Signs of Trigonometric Functions
Let \(O\) be the centre of a unit circle and \(A\) be the point \((1,0)\). Let \(P(a, b)\) be a point on the unit circle such that length of \(\widehat{A P}=x\), then \(\angle A O P=x\),
Thus, the six trigonometric functions are defined as:
- \(\sin x=b\),for all \(x \in R\)
- \(\cos x=a\), for all \(x \in R\)
- \(\tan x=\frac{b}{a}, x \neq(2 n+1) \frac{\pi}{2}\), where \(n\) is any integer.
- \(\cot x=\frac{a}{b}, x \neq n \pi, n\) is any integer.
- \(\sec x=\frac{1}{a}, x \neq(2 n+1) \frac{\pi}{2}, n\) is any integer.
- \(\operatorname{cosec} x=\frac{1}{b}, x \neq n \pi, n\) is any integer.

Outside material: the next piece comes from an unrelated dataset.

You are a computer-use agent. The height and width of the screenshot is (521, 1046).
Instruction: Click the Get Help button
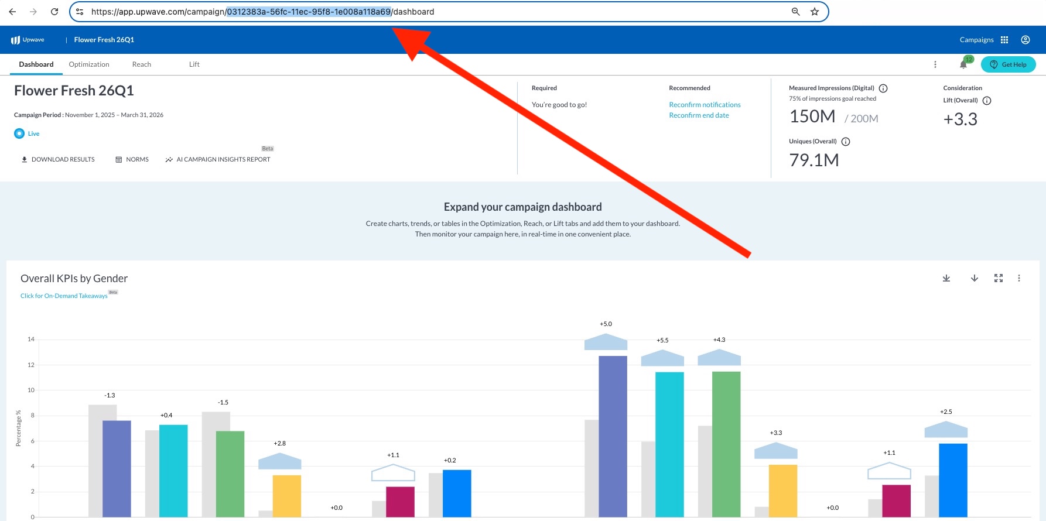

Note that in the unit circle, \(-1 \leq a \leq 1\) and \(-1 \leq b \leq 1\)
Also, we know that
- \(a>0, b>0\) in I quadrant
- \(a<0, b>0\) in II quadrant
- \(a<0, b<0\) in III quadrant
- \(a>0, b<0\) in IV quadrant
Therefore, the sign of trigonometric functions in various quadrants is shown below.
This can be summarised as shown here.
| Quadrant | I | II | III | IV |
| Trigonometric functions which are \(+ve\) | All | \(\sin x\) | \(\tan x\) | \(\cos x\) |
| \(\operatorname{cosec} x\) | \(\cot x\) | \(\sec x\) |
Domain of Trigonometric Functions
| Function | Domain |
| \(\sin,\cos\) | all real numbers |
| \(\tan,\sec\) | all real numbers other than \((2 n+1) \frac{\pi}{2}, n \in Z\) |
| \(\cot , \operatorname{cosec}\) | all real numbers other than \(n \pi, n \in Z\) |
Range of Trigonometric Functions
As \(-1 \leq a \leq 1\) and \(-1 \leq b \leq 1\) in a unit circle.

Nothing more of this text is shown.